*Your instructions*: Rewrite the records starting with the line containing "Locate an element" and going on through the line containing "top-divider is located", replacing "screenshot" with "screen capture" and changing nothing else. Leave the pictures out.

Stored records:
=== Begin Enclosure ===

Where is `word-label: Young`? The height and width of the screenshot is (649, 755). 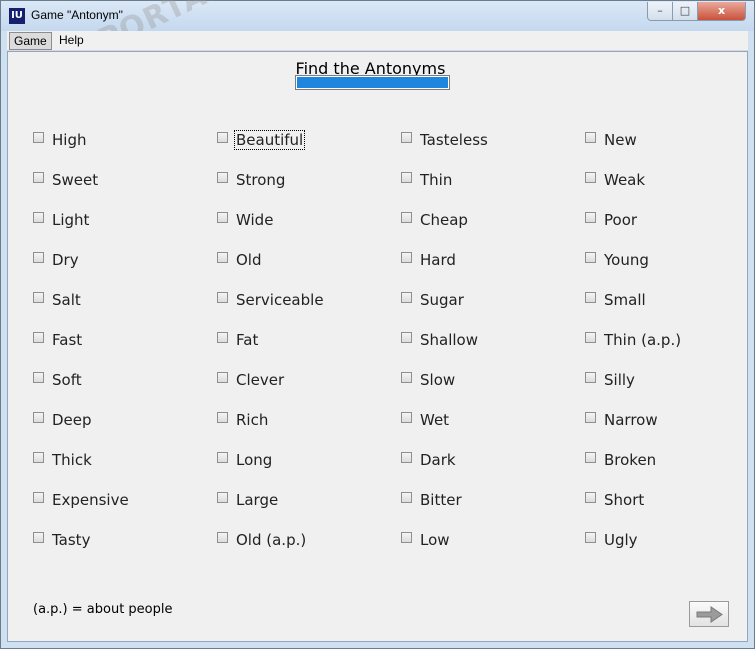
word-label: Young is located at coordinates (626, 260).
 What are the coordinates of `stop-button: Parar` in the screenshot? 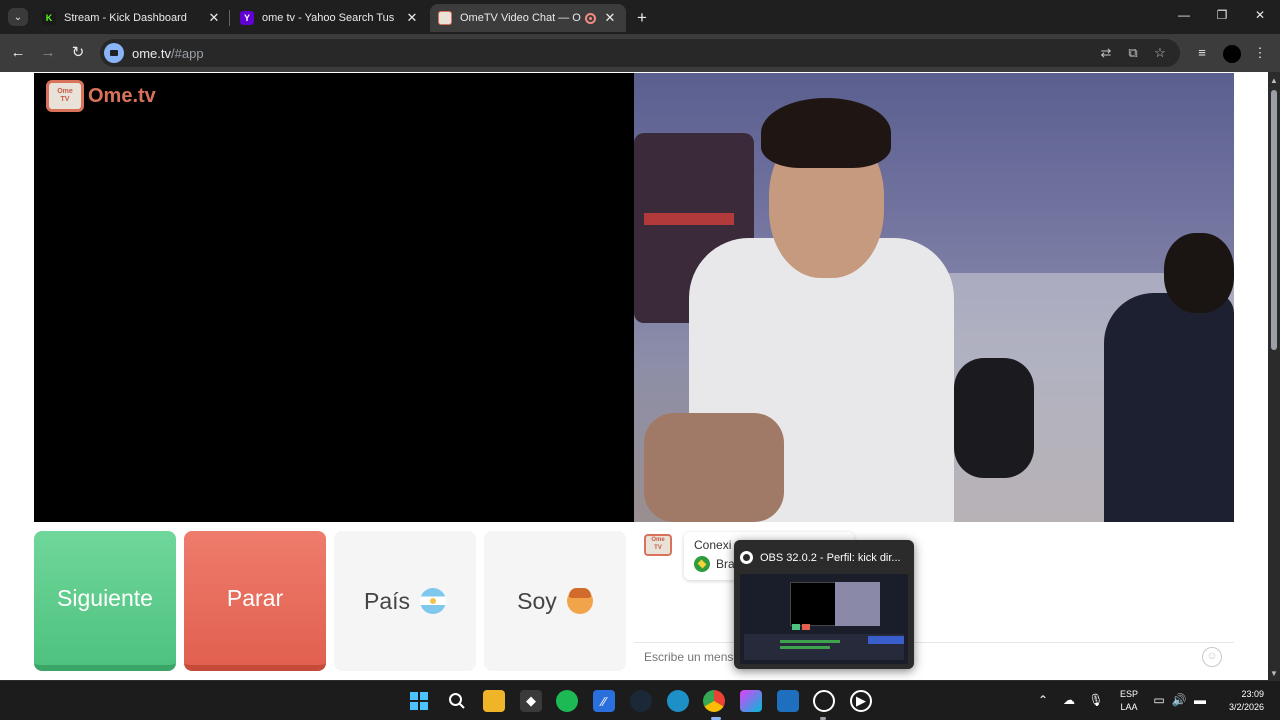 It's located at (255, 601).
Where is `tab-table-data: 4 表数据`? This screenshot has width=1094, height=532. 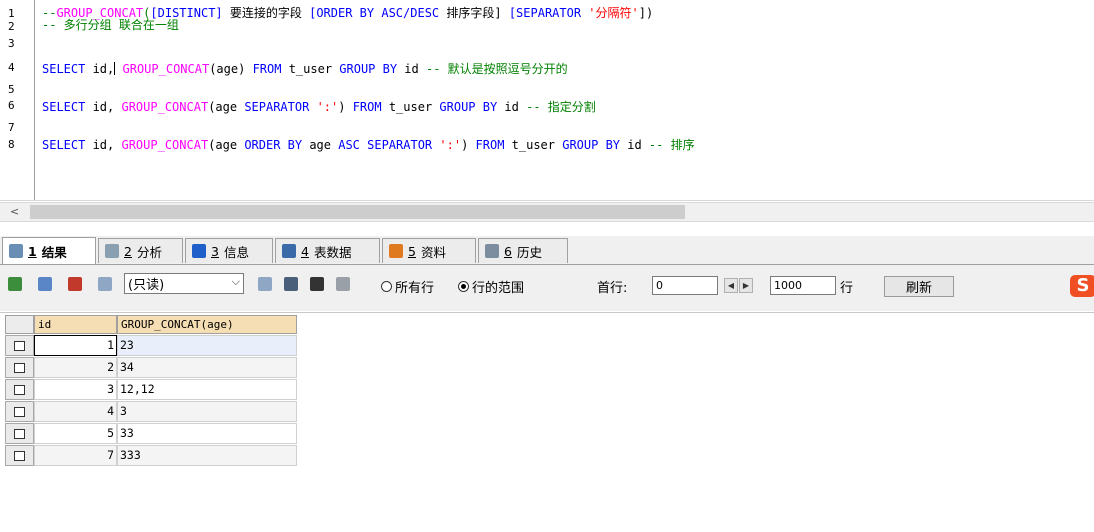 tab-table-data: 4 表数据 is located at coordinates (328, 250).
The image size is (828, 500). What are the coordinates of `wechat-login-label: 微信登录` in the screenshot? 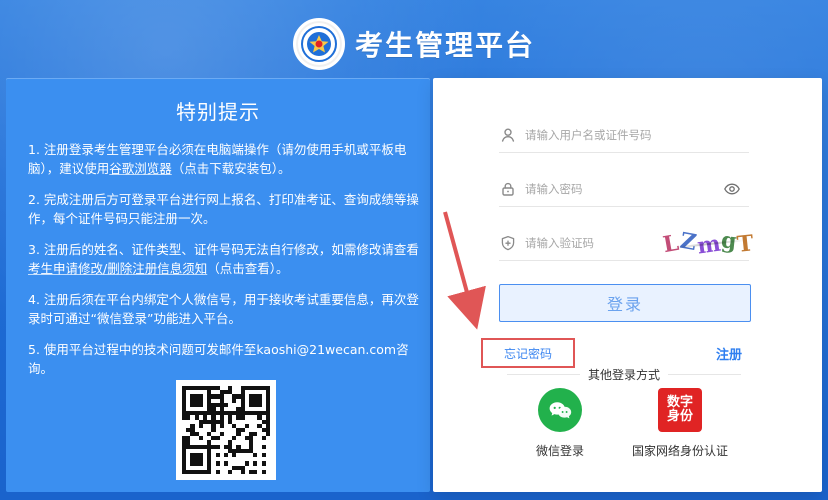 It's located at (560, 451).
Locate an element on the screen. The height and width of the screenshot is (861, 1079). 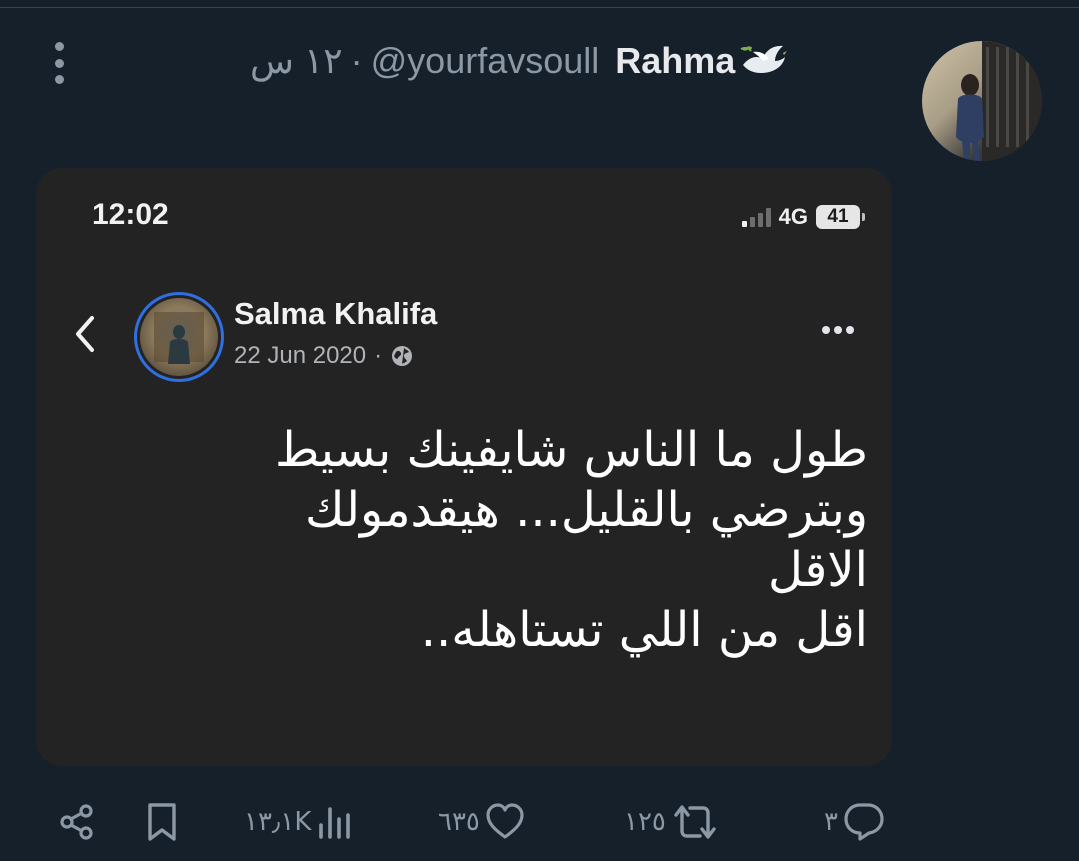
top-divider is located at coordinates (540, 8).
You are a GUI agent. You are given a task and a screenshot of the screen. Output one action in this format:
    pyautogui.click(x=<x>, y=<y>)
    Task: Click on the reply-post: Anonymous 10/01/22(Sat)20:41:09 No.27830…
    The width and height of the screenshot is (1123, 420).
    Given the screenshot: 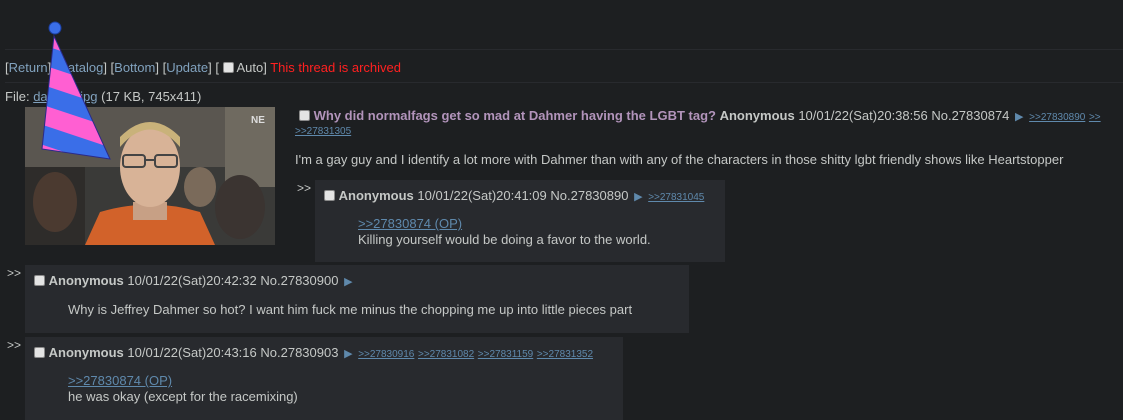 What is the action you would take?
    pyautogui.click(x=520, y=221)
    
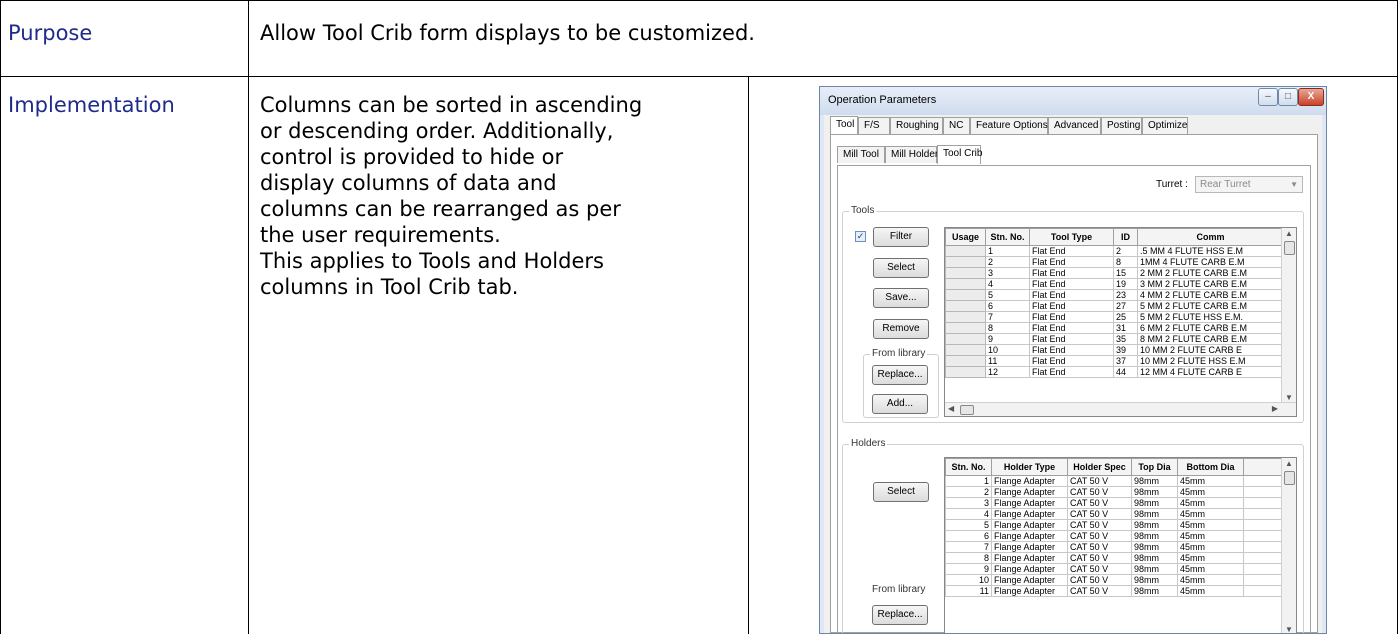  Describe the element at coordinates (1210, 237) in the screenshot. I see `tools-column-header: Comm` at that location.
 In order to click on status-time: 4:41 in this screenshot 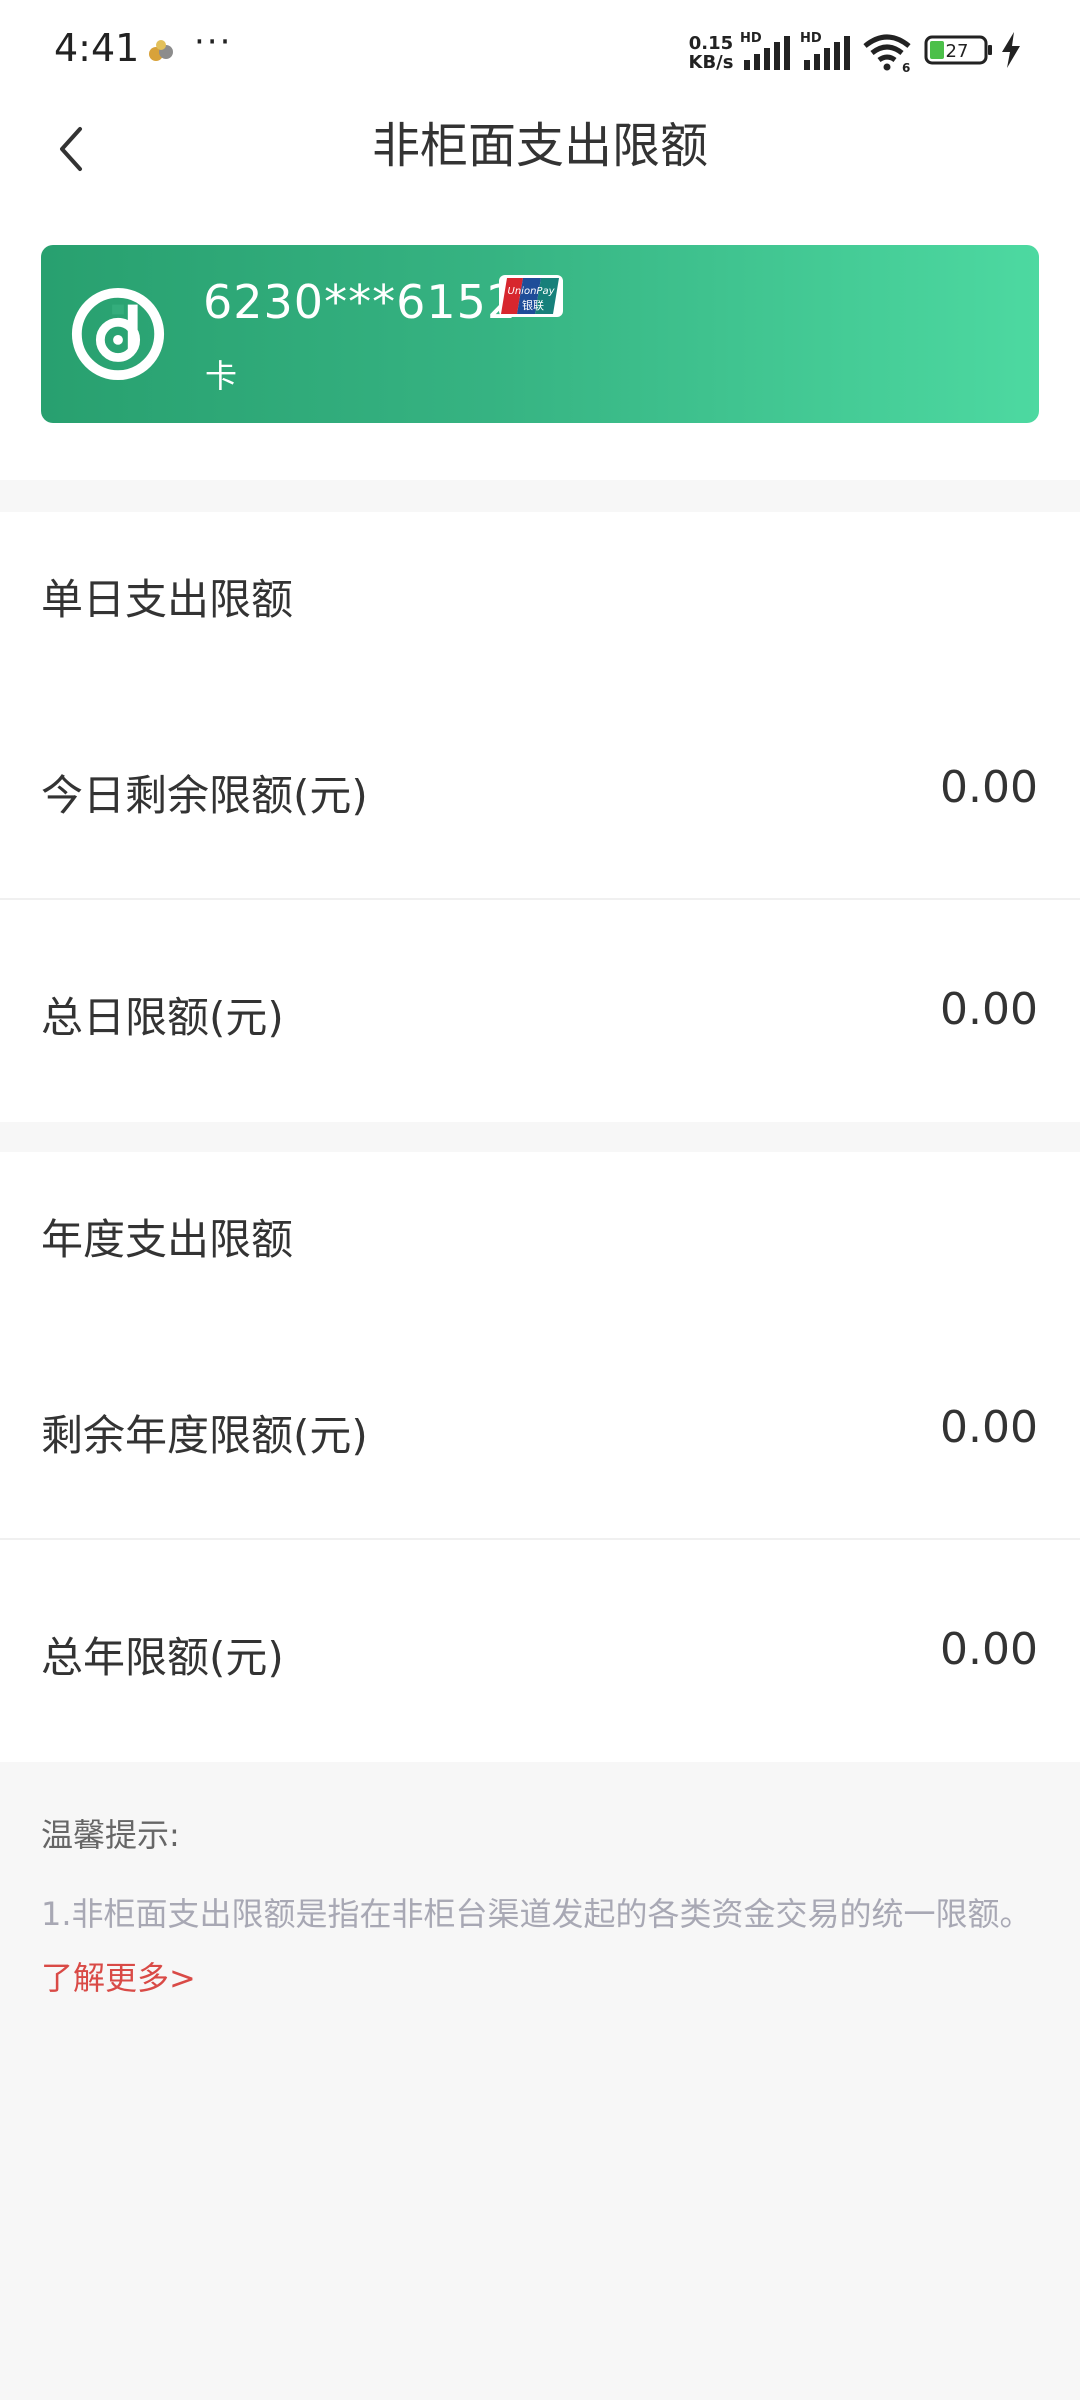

=== End Enclosure ===

*Result*:
Locate an element on the screen. The height and width of the screen capture is (861, 1079). 
top-divider is located at coordinates (540, 8).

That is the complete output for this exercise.